TABULA RASA

Why do we never start writing on the first page of a journal? 

A dear friend of mine, far across the ocean  in a place with the wonderful name of Cashmere, has exactly this problem. She and I are both compulsive collectors of journals. And are both unable to write on that first page: Always turning a few pages before we begin. Perhaps even as far as the middle... On occasion going as far as starting at the back! 

We laughed to discover this odd shared habit and wondered why? Is it because we feel we are not good enough to grace that first page with the essence of us? Or are we trying to preserve that lovely feeling of opening the journal for the first time? That smoothing of the pristine page, the cracking of the spine... Or, is it simply fear? Fear of making a mark.

We shared a facebook laugh over this particular dilemma and, on reading the many comments, soon learned that we were not as odd as we had first thought. There were more than a few out there who did just the same thing. Waiting, reserving things... cheating ourselves. Instead of just putting ourselves - our thoughts, our lists, our doodles, our art, our hearts - down on the page. Out there, without fear. 

I have resolved, from now on, to write boldly on the first page of every journal. This, of course, remains to be seen. 

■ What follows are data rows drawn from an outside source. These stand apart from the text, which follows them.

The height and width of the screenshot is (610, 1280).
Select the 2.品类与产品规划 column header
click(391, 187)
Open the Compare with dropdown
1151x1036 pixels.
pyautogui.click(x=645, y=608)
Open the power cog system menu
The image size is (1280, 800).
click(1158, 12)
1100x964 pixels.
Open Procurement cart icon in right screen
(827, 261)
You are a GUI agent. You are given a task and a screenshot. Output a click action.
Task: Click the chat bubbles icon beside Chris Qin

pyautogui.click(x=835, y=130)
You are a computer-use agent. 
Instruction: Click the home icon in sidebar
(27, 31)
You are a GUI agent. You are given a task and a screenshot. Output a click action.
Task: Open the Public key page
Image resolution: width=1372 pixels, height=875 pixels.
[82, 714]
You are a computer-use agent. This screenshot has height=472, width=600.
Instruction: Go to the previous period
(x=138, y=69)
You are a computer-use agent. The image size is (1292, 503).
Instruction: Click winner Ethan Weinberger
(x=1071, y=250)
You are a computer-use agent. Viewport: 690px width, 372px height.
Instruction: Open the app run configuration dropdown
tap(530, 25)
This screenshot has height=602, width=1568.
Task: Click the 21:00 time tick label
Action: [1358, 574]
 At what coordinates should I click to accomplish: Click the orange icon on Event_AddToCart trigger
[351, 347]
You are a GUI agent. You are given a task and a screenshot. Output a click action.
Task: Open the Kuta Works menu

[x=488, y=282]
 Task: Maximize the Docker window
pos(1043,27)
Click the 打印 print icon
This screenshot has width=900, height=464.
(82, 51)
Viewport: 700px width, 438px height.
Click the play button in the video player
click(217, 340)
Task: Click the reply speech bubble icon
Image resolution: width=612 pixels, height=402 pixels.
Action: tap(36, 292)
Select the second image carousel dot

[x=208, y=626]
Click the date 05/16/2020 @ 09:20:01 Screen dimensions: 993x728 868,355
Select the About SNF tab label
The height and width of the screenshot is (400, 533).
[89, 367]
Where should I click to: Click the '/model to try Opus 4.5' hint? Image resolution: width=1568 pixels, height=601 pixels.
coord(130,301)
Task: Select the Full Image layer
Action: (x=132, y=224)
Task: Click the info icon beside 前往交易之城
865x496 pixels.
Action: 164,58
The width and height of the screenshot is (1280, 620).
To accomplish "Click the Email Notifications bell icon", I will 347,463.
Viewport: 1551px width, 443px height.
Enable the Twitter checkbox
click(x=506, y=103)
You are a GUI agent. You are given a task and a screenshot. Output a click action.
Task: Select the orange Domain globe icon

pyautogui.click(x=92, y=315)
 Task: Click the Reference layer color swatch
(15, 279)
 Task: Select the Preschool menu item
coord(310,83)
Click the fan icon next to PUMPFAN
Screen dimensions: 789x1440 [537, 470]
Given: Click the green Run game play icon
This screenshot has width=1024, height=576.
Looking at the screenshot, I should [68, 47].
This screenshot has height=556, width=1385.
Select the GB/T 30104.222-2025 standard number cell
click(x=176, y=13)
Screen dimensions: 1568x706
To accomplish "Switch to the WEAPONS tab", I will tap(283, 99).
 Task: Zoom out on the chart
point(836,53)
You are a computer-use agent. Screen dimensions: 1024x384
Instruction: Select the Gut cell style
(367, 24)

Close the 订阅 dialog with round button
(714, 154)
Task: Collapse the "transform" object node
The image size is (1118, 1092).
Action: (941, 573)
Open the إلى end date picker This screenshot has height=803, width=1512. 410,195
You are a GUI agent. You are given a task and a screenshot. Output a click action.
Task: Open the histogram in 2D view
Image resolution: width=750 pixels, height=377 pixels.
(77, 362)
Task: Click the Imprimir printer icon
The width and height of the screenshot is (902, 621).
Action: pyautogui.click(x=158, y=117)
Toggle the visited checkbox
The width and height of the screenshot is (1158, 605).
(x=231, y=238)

Speaking of journals… I kept hearing people talking about art journalling. Being intrigued to see what all the fuss was about, I googled it. Thus I discovered this whole trendy-to-do thing. Something I have actually been doing my whole life - telling stories with pictures as well as words. My family kept many of my pictorial records of events, right back to when I was about 4 years old. I particularly remember a colourful rendition of one Easter, spent confined with measles and an impressively large box of wax crayons. Sadly, that rainbow eggy artwork was lost, along with almost everything I owned, in a house fire two years ago. (Yes, I recorded that, too, in a picture). But that is another story. 

Before we were all compelled to clamber aboard the Corona-coaster  I had been planning a retreat with the inimitable Kate Nash. My offering - art journalling my way, connecting to the elements and ultimately, ourselves. Giving a joyful skill to others that I have practiced since forever. Gorgeous Kate was bringing a most wonderfully freeing form of dance and movement. (The first time I did a session with Kate, I was literally blown away by the beautiful difference it made). The amazing and perfect French Retreat was booked for 2021 and magic was well underway... We were so excited about it. We still are and there is no doubt it will happen - but timings have obviously had to change. 

Tabula rasa - clean slate. So many of us, all of us in fact, have had our diaries wiped quite, quite clean. We are all faced with a pristine new page. What will we write on it?